▸ **Source document**
+===+

Nation poised to import more GMO products
Updated: 2013-08-08 06:38
By Zhong Nan (China Daily)
In 2012, China imported 31 tons of GMO corn for research purposes and more than 58 million tons of soybeans, mostly genetically modified, from the global market, a practice that it has been carrying on for years, according to the Center of China Agriculture for Trade and Economy at the Ministry of Agriculture.
Boosted by the booming animal feed and bio-chemical sectors, the demand for corn has surged in the past decade. More than 70 percent of the country's annual corn production was used by these two industries.
Last year, more than 120 million tons of corn was used by the livestock industry, while biochemical product producers used 61 million tons of the grain, up 9 percent year-on-year, said the China National Grain and Oils Information Center.
Not all of the processed corn is sold domestically. China produced 190 million tons of animal feed for export last year, up 5.5 percent year-on-year. The feed was sold to a number of countries, including Mongolia, Ukraine, Australia and New Zealand.
Under such circumstances, Zhang Yuxin, a professor at the Chinese Agricultural University in Beijing, said the import of GMO corn can help the government feel more comfortable and eventually modify its policies to allow farmers to grow GMO grain crops in the future.
"China has already adopted GMO cotton technology and the effect on health and yield has been substantial. GMO crops can increase yields, especially in developing nations. China, to a certain extent, can benefit from the adoption of this technology," said Zhang.
For decades, China's agricultural sector has embraced non-GMO technologies to ensure its grain output and security, because the government considers that this can prevent adverse social and economic consequences, which GMO crops might bring, including their potential impact on biodiversity.
"China's reluctance to adopt GMO or bio-technology in corn is largely because it wants to be independent of other nations in terms of food technology and security," Zhang said.
Zhang said he believes more Asian countries with low GDP growth will choose GMO technology or will allow the import of GMO agricultural products from countries such as the US, Argentina and Brazil to secure their food supply after seeing China's move.
According to a World Health Organization released in 2012, GMO foods have passed risk assessment tests and are not likely to pose risks for human health. In addition, the general public in the countries where those foods have been approved has shows no effects on its health as a result of eating such foods.

+===+

▸ **Assignment 1**
Translate this sentence from the article on China's GMO imports into Spanish: "Not all of the processed corn is sold domestically."
▸ **Assignment 2**
According to the article on China's GMO imports, how many tons of animal feed did China produce for export last year?
▸ **Assignment 3**
List every country that the article on China's GMO imports names as a buyer of China's exported animal feed.
Leave the records that come after the article on China's GMO imports aside; none of this work uses them.

▸ **Provided material**
+===+

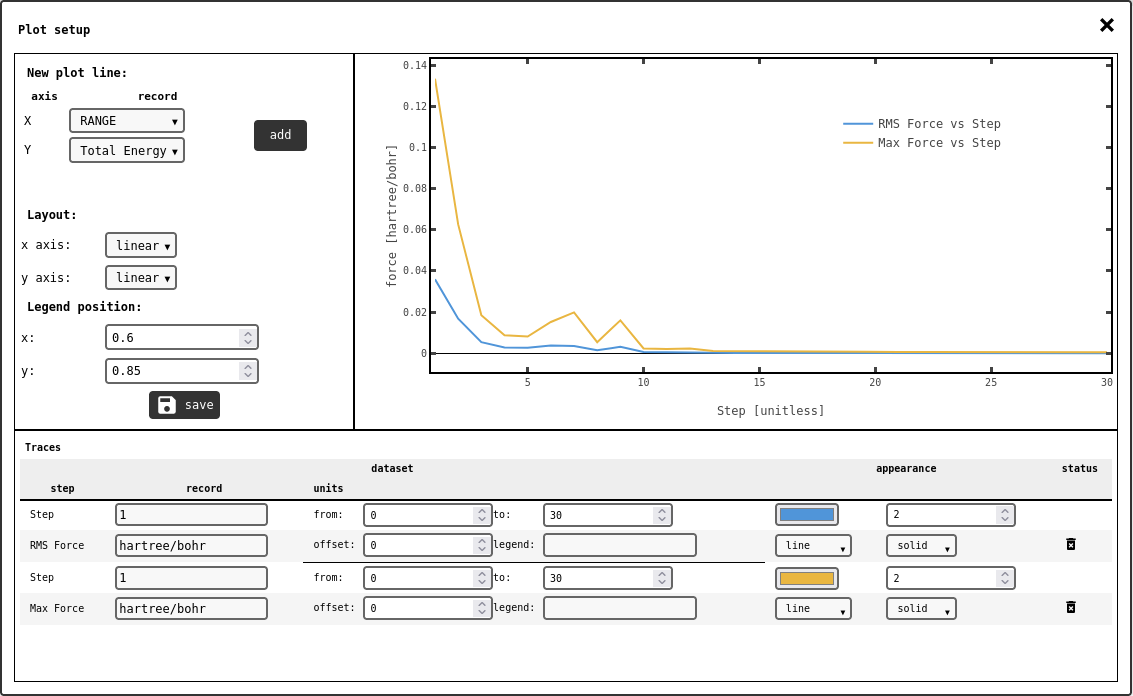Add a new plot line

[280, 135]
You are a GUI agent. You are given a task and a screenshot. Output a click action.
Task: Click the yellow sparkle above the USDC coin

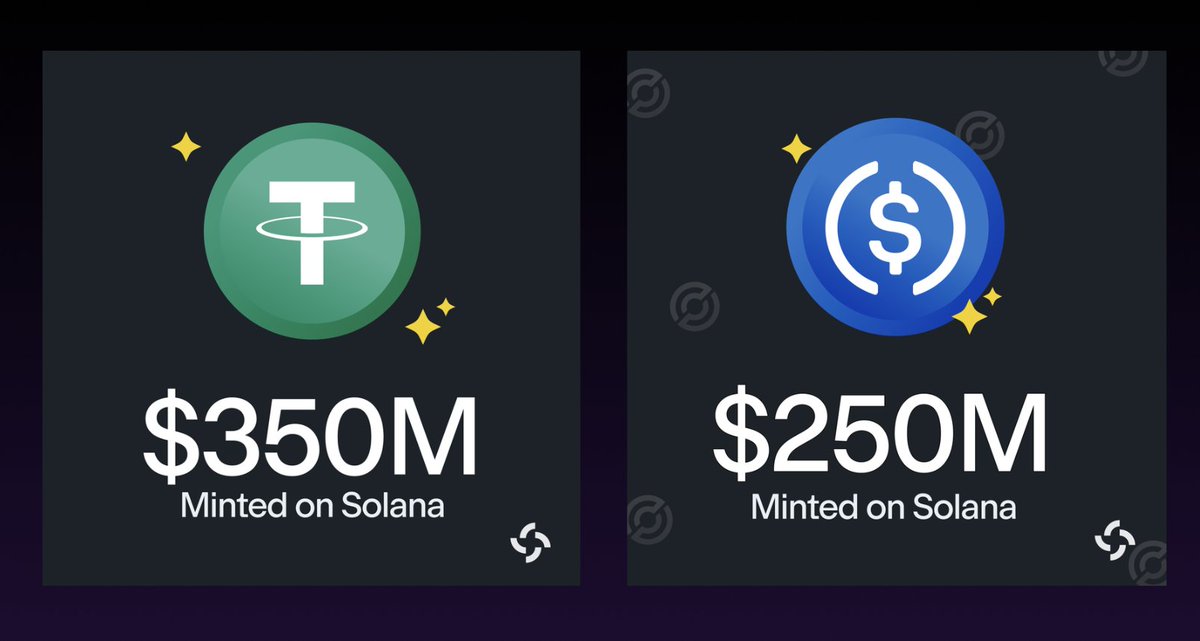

+===+

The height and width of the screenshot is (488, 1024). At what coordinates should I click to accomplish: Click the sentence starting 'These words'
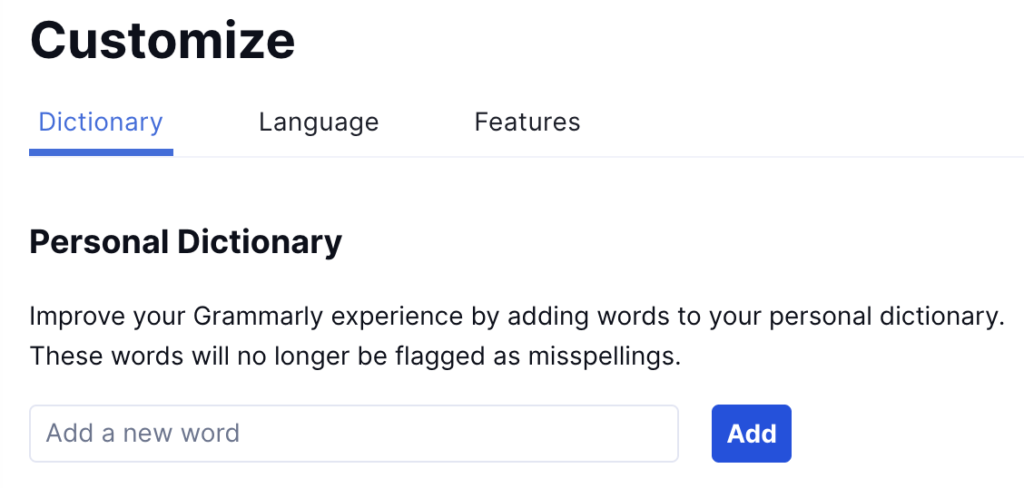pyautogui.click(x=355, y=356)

+===+

▸ **Response box 1**
No todo el maíz procesado se vende en el mercado nacional.

▸ **Response box 2**
190 million tons, up 5.5 percent year-on-year.

▸ **Response box 3**
Mongolia, Ukraine, Australia, New Zealand